» Exercise instructions:
**A.** According to the therapeutic interventions text, why should situations that provoke anxiety be minimized?
**B.** Pick up the therapeutic interventions list after its last item and add further interventions, each followed by its rationale in the same style.

» Extracted text:
Therapeutic Interventions

* Encourage patient to communicate own thoughts and perceptions with significant others in the environment. Validation of patient’s needs, thoughts, and perceptions will encourage trust and openness.
* Clarify patient’s misperceptions of events and situations that may result from memory impairment. Clarification is necessary and more easily accepted when offered in a respectful manner.
* Orient to time, place, person, and situation as needed. The patient’s ability to orient himself or herself may be impaired by memory loss.
* Minimize situations that provoke anxiety. Anxiety may impair patient’s ability to communicate, problem solve, and reason.
* Provide protective supervision. The patient’s safety is a priority. The patient may be unable to accurately assess potentially dangerous items and situations such as wet floors, electrical appliances, and verbal threats from other patients as a result of severe impairment in judgment.
* If patient is experiencing delusional thinking, assist him or her in recognizing the delusions. Acknowledge the delusions without agreeing to the content of the delusions. Delusions can be anxiety-provoking and distressing for patient. It is important to acknowledge this distress but to convey that one does not accept the delusions as real.

» Supplied material:

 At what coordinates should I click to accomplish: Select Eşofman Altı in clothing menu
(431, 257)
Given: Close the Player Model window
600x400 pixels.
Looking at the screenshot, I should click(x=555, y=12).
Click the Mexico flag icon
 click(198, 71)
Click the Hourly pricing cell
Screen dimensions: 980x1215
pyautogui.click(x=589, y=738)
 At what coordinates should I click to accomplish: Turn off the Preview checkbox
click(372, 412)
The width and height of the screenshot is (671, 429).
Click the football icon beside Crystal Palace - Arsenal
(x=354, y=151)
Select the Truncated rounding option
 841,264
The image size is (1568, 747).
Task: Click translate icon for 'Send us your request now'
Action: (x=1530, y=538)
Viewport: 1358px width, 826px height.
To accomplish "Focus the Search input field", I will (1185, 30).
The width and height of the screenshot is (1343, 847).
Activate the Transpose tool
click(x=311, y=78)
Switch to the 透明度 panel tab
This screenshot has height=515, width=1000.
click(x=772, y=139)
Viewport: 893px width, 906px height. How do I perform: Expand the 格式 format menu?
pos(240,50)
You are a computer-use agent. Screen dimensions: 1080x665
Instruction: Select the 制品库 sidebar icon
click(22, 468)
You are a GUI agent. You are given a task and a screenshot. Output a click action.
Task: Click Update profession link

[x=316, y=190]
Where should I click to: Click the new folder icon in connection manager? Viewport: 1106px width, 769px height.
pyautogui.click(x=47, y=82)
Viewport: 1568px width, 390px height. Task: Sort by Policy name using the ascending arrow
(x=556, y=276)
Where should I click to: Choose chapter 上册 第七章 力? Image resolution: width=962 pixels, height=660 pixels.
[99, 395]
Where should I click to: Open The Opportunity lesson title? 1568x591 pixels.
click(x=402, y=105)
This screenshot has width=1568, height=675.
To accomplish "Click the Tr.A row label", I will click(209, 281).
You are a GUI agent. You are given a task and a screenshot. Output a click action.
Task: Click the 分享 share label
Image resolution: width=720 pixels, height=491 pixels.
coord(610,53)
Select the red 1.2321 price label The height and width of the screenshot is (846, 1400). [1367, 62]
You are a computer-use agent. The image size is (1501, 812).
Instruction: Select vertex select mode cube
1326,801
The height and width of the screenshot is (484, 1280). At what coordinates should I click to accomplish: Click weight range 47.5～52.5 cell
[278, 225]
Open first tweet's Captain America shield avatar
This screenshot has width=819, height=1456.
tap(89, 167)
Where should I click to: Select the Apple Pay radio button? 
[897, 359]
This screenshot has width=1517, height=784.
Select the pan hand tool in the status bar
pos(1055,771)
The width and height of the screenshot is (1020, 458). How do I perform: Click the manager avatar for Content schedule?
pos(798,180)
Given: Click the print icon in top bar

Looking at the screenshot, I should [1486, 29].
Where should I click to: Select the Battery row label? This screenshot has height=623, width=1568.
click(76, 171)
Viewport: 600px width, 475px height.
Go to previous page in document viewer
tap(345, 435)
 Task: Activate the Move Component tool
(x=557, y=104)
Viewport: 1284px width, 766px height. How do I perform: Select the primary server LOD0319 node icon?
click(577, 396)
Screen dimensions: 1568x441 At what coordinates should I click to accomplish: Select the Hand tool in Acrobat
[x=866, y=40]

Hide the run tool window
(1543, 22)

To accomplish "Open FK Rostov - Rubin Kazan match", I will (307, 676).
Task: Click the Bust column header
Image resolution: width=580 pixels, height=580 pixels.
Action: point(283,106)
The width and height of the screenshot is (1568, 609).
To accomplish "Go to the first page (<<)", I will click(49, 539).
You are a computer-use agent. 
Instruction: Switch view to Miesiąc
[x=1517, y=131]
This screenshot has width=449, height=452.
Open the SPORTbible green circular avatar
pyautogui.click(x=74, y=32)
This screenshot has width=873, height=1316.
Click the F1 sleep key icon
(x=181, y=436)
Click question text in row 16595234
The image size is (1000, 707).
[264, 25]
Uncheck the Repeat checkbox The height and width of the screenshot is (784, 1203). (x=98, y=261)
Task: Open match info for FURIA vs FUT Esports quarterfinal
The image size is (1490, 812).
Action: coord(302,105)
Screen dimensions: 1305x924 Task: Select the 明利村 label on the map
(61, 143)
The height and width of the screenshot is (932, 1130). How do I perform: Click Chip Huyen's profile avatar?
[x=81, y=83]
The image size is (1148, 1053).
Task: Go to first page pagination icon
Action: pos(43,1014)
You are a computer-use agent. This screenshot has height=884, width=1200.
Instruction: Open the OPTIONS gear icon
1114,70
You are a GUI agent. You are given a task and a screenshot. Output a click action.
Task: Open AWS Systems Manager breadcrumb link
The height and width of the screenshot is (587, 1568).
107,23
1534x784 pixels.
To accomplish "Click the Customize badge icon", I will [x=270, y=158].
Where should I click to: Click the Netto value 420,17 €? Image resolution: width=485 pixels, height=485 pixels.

» Answers to the problems:
**A.** Anxiety may impair the patient's ability to communicate, problem solve, and reason.

**B.**
* If patient is experiencing hallucinations (e.g., as indicated by inappropriate gestures, laughter, talking to oneself without the presence of others):
o Communicate verbally with patient by using concrete and direct words and avoiding gesturing so the patient is not threatened by the care provider.
o Encourage patient to inform staff when experiencing hallucinations. Contact from care provider can often distract the patient from the hallucination.
o Discuss content of the hallucinations to determine appropriate interventions. The nurse may be able to take measures that will reduce the frequency of the hallucination (e.g., leaving the lights on, or the door open).
o Determine whether the hallucinations are resulting in thoughts and/or plans to harm himself or herself or others. This enables the nurse to take protective measures for the safety of the patient and others.